TRY IT: Leaving every picture out, please return exactly the lines from the top of the material below through the line with "Given: Click the ID badge menu bar icon", both included.

EXERCISE INPUT:
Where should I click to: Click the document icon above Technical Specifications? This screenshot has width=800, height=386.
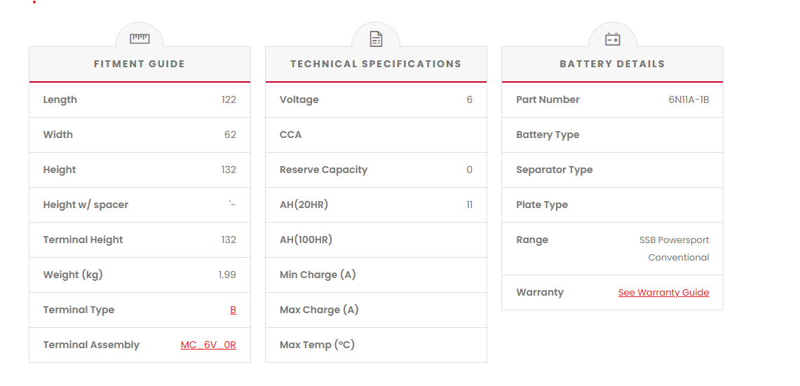click(376, 39)
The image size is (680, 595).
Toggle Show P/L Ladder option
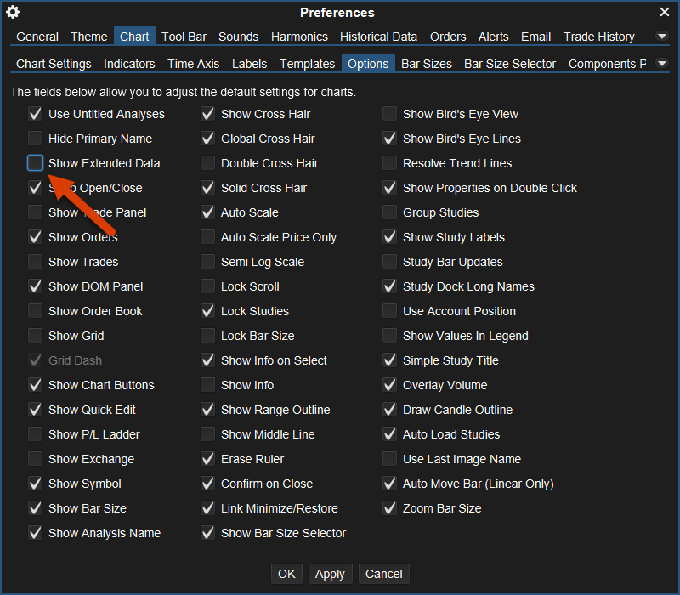(35, 434)
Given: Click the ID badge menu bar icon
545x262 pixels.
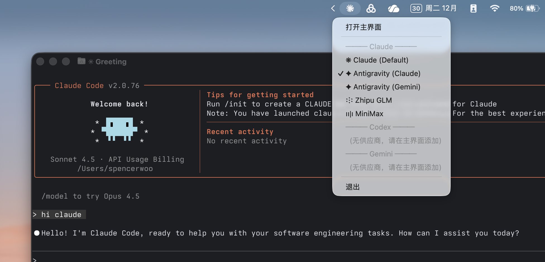Looking at the screenshot, I should click(x=473, y=8).
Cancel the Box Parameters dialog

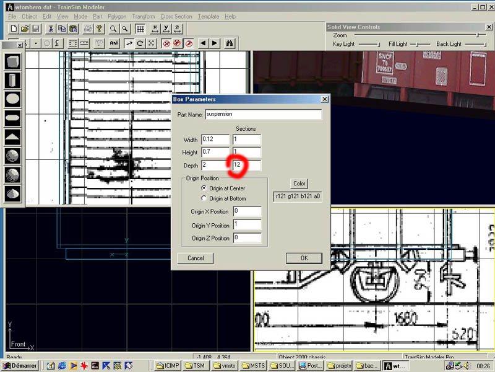point(196,258)
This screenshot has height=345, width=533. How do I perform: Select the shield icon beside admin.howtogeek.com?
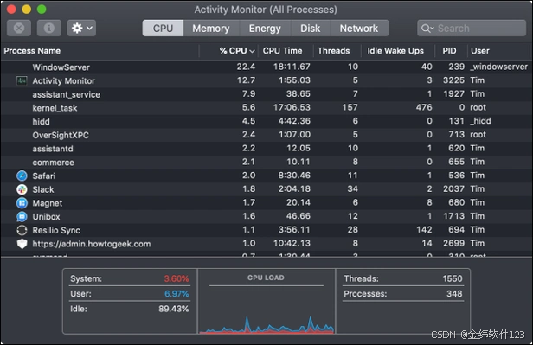[x=22, y=244]
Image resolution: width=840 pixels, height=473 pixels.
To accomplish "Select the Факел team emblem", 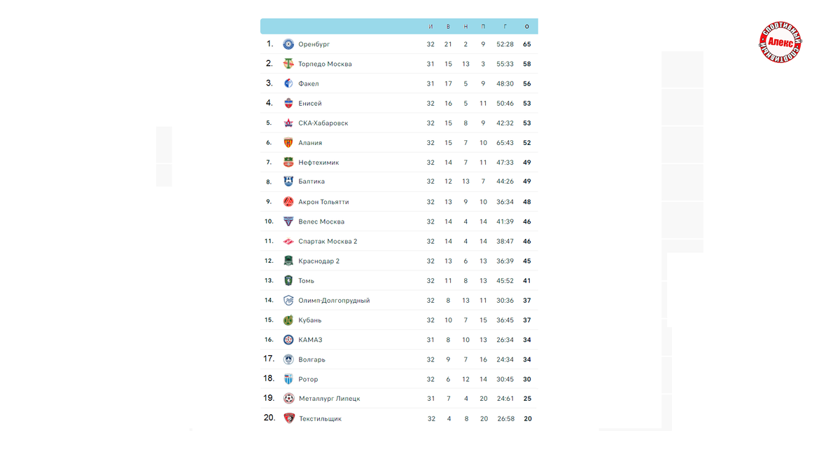I will [288, 83].
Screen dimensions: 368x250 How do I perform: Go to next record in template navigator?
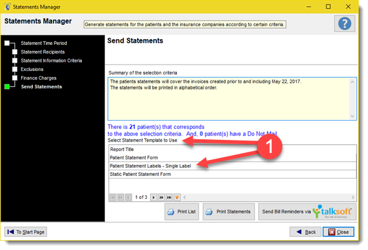click(x=153, y=197)
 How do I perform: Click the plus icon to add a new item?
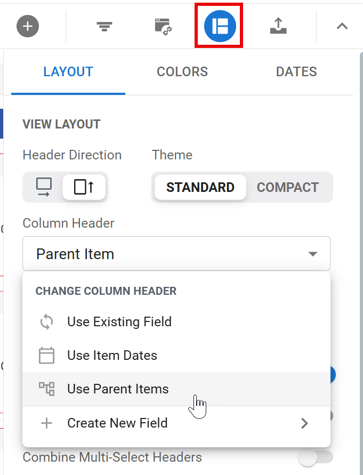pyautogui.click(x=27, y=26)
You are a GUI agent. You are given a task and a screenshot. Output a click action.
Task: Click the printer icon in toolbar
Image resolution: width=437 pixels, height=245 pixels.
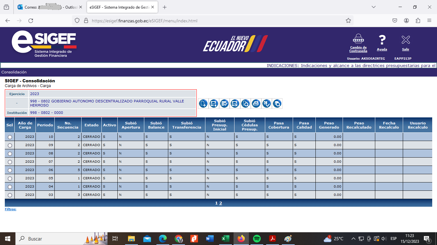tap(256, 103)
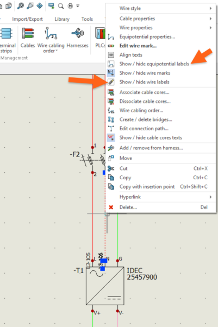Click the pan arrows icon in top toolbar
Viewport: 218px width, 327px height.
tap(40, 6)
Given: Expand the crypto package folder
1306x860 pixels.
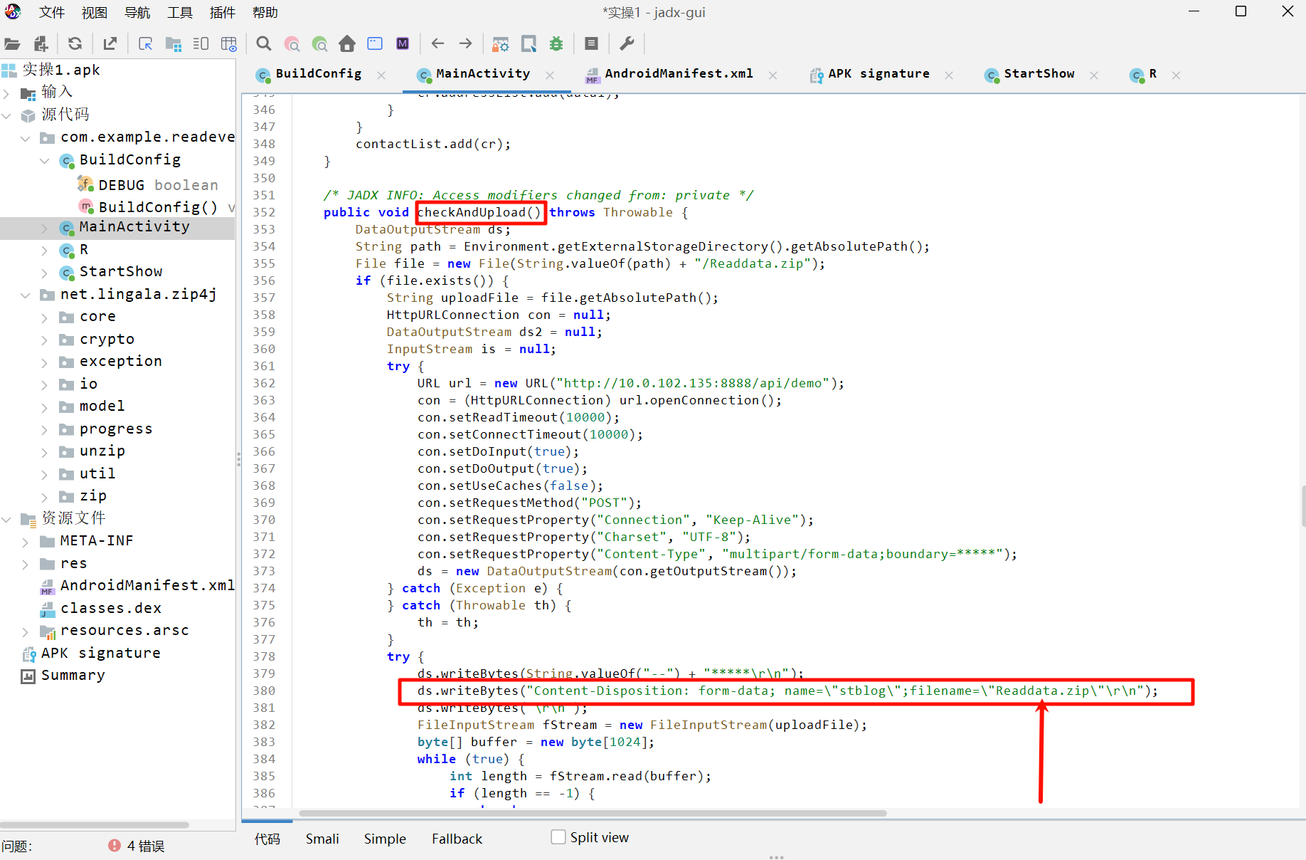Looking at the screenshot, I should point(44,340).
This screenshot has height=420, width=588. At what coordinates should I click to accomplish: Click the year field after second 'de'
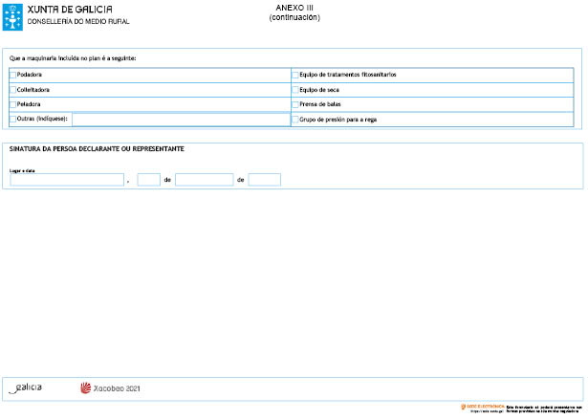tap(264, 180)
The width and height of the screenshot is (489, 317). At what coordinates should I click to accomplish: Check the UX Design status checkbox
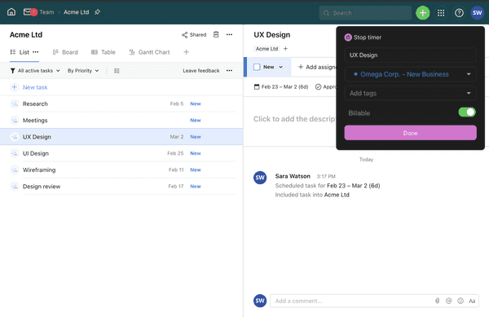point(257,67)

OUTPUT FOR THIS EXERCISE:
Where should I click to: Click the document icon above Technical Specifications? This screenshot has width=800, height=386.
click(376, 39)
The image size is (680, 595).
Toggle Show P/L Ladder option
(35, 434)
Given: Click the ID badge menu bar icon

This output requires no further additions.